Saturday Pee-Wee's Big Adventure (1985)
To be honest, rummaging around in Tim Burton's Playhouse can be a little disconcerting, but Pee-Wee, almost like a campy hybrid of Harpo and Alvin Straight, transcends not only a sense of proportion but the law of averages that states one must fail sooner or later, and giggles his way into spastic affirmation--of self, to be sure; no one thinks more of Pee-Wee than Pee-Wee--but also of the trick of innocence, a now-you-see-it smirk overlaid with a now-you-don't grin, part Pink Flamingos, part Bugs Bunny, all hijinks, as much comic strip as kitsch. Having taken a particularly nasty spill on his bike, Pee-Wee recovers with an almost-challenge: "I meant to do that." The pleasure of this movie is that, as long as it is running, you believe him.
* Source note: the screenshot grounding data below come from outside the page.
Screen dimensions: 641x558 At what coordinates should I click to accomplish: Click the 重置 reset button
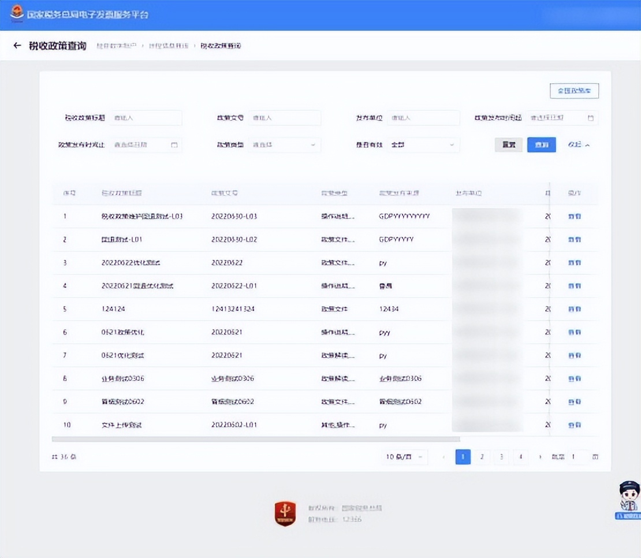(x=508, y=144)
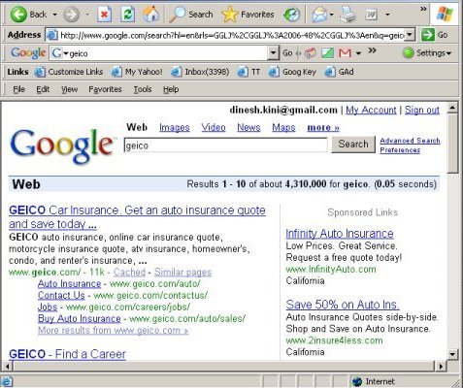Open the History clock icon

[291, 15]
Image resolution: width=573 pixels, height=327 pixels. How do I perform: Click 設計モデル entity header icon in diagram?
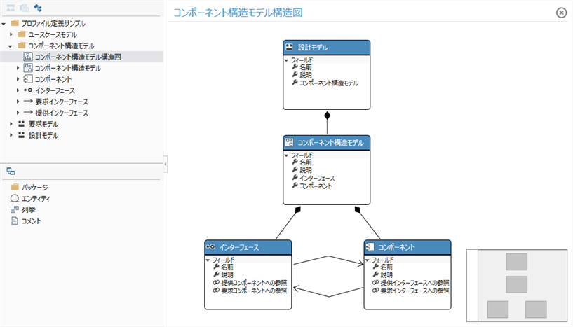(x=288, y=48)
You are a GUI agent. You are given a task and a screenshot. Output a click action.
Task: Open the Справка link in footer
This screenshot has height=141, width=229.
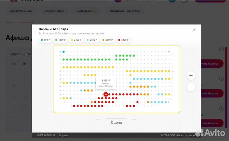coord(64,135)
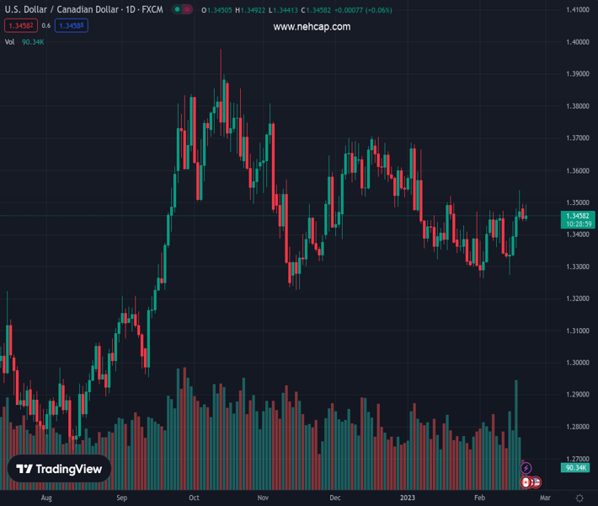Click the Canadian flag economic event marker
This screenshot has width=598, height=506.
(526, 482)
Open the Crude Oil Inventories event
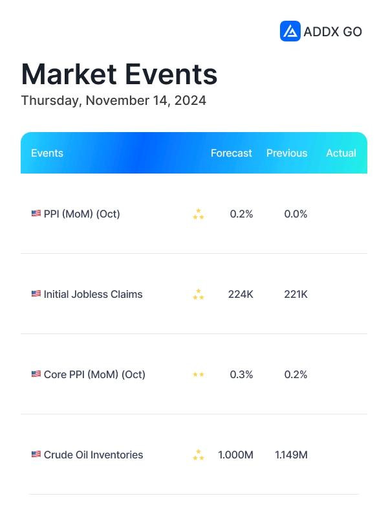 click(x=93, y=455)
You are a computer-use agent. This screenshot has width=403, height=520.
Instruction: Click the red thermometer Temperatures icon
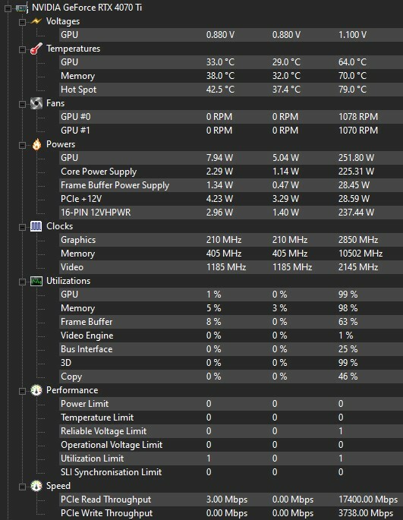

Sunday North by Northwest (1959)
This is Hitchcock's most exuberant, least "serious" thriller, a celebration of his own title as Master of Suspense, a chance for him to play card-sharp extraordinaire, with Cary Grant as the plant, and to fling around the Wrong Man with such happy violence that Grant himself becomes a McGuffin, while Bernard Herrmann and Mount Rushmore build iconic/almost-parodic Jacob's ladders. At no point are we asked to worry about anyone; like its secret agents who invent some lives and toy with others, we too get to sit back and make our gaze as potent as a director's, moving everything around at our whim, in patterns as exact as an Owner's Manual but with zero impact on anything beyond ourselves as the merry-making audience. In short, as my son puts it, you smile all the way through. This may not seem to be much, but it does provide an inkling of "a mere movie's" exertions as it makes its way into our eyes and ears, into our need for joy.
*I've left out some joyful movies because (1) joy deserves more than a week and (2) some joy--It's a Wonderful Life, for instance--is better discussed before snowier landscapes.